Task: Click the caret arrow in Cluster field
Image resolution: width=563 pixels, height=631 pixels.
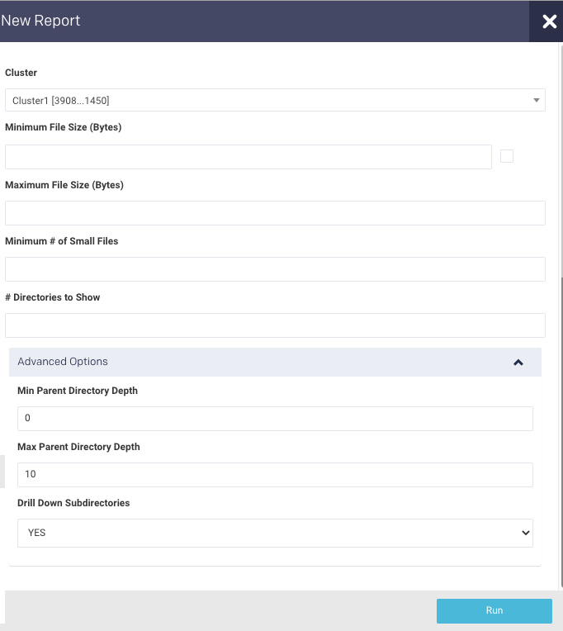Action: pyautogui.click(x=536, y=100)
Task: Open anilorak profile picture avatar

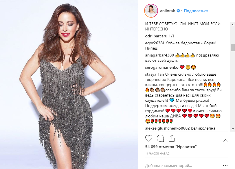Action: (x=151, y=11)
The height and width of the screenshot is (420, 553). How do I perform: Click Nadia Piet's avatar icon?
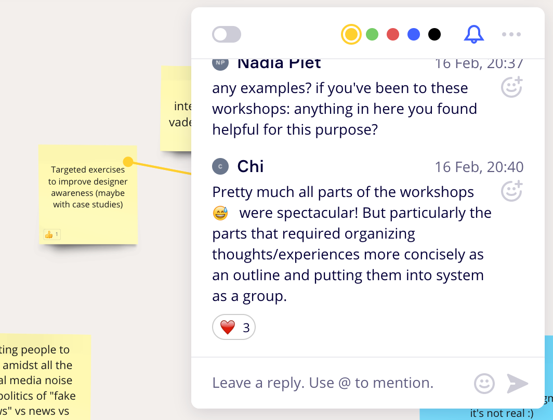[x=220, y=63]
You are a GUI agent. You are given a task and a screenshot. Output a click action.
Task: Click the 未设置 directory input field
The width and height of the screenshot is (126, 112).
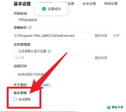click(52, 58)
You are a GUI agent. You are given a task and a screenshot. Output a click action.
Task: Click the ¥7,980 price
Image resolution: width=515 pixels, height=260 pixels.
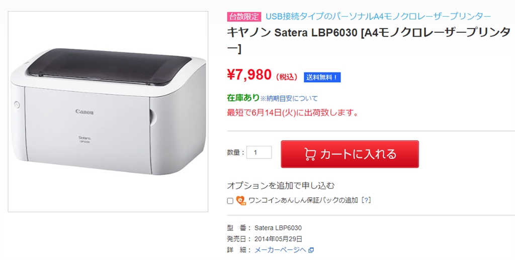pyautogui.click(x=249, y=75)
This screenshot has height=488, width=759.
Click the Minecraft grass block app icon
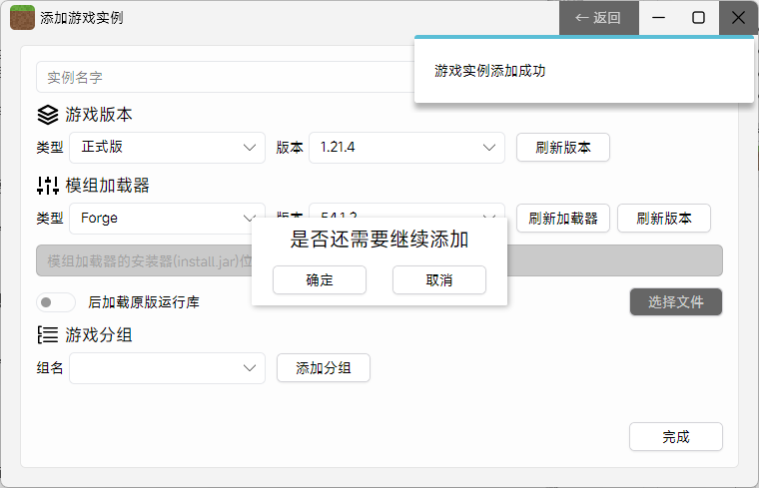(22, 18)
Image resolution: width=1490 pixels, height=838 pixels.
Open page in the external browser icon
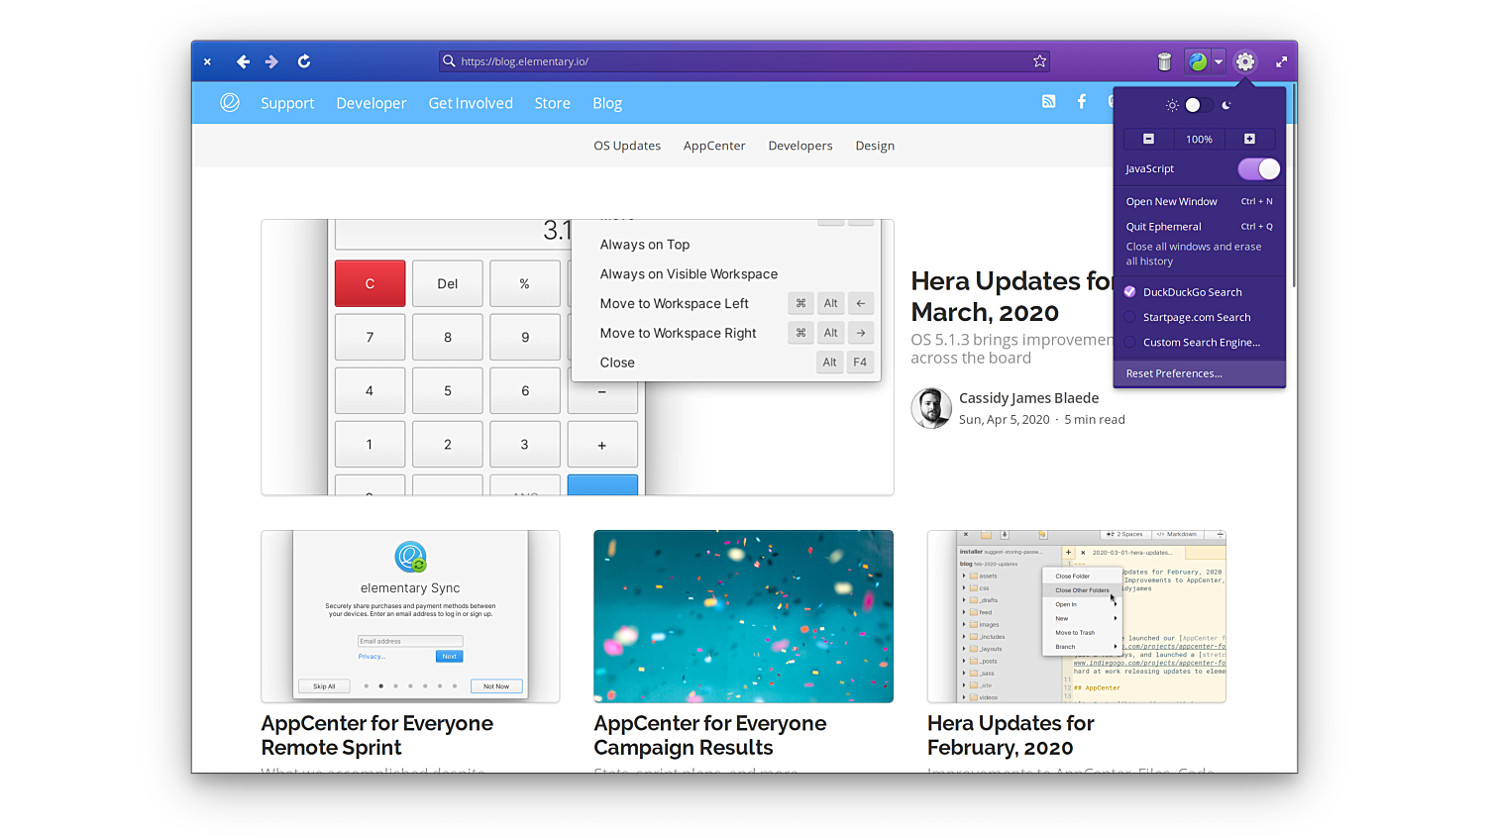(x=1198, y=61)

----------

### Problem to work on
Retype all of the rows above word for word, leaving out the pictures.

### Exercise answer
Task: Click the caret arrow in Cluster field
Image resolution: width=563 pixels, height=631 pixels.
Action: pyautogui.click(x=536, y=100)
Task: Open anilorak profile picture avatar

Action: (x=151, y=11)
The height and width of the screenshot is (420, 553). How do I perform: Click Nadia Piet's avatar icon?
[x=220, y=63]
You are a GUI agent. You are given a task and a screenshot. Output a click action.
Task: Click the 未设置 directory input field
The width and height of the screenshot is (126, 112).
click(52, 58)
You are a GUI agent. You are given a task and a screenshot. Output a click action.
Task: Click the ¥7,980 price
Image resolution: width=515 pixels, height=260 pixels.
pyautogui.click(x=249, y=75)
This screenshot has height=488, width=759.
Click the Minecraft grass block app icon
(22, 18)
Image resolution: width=1490 pixels, height=838 pixels.
Open page in the external browser icon
(x=1198, y=61)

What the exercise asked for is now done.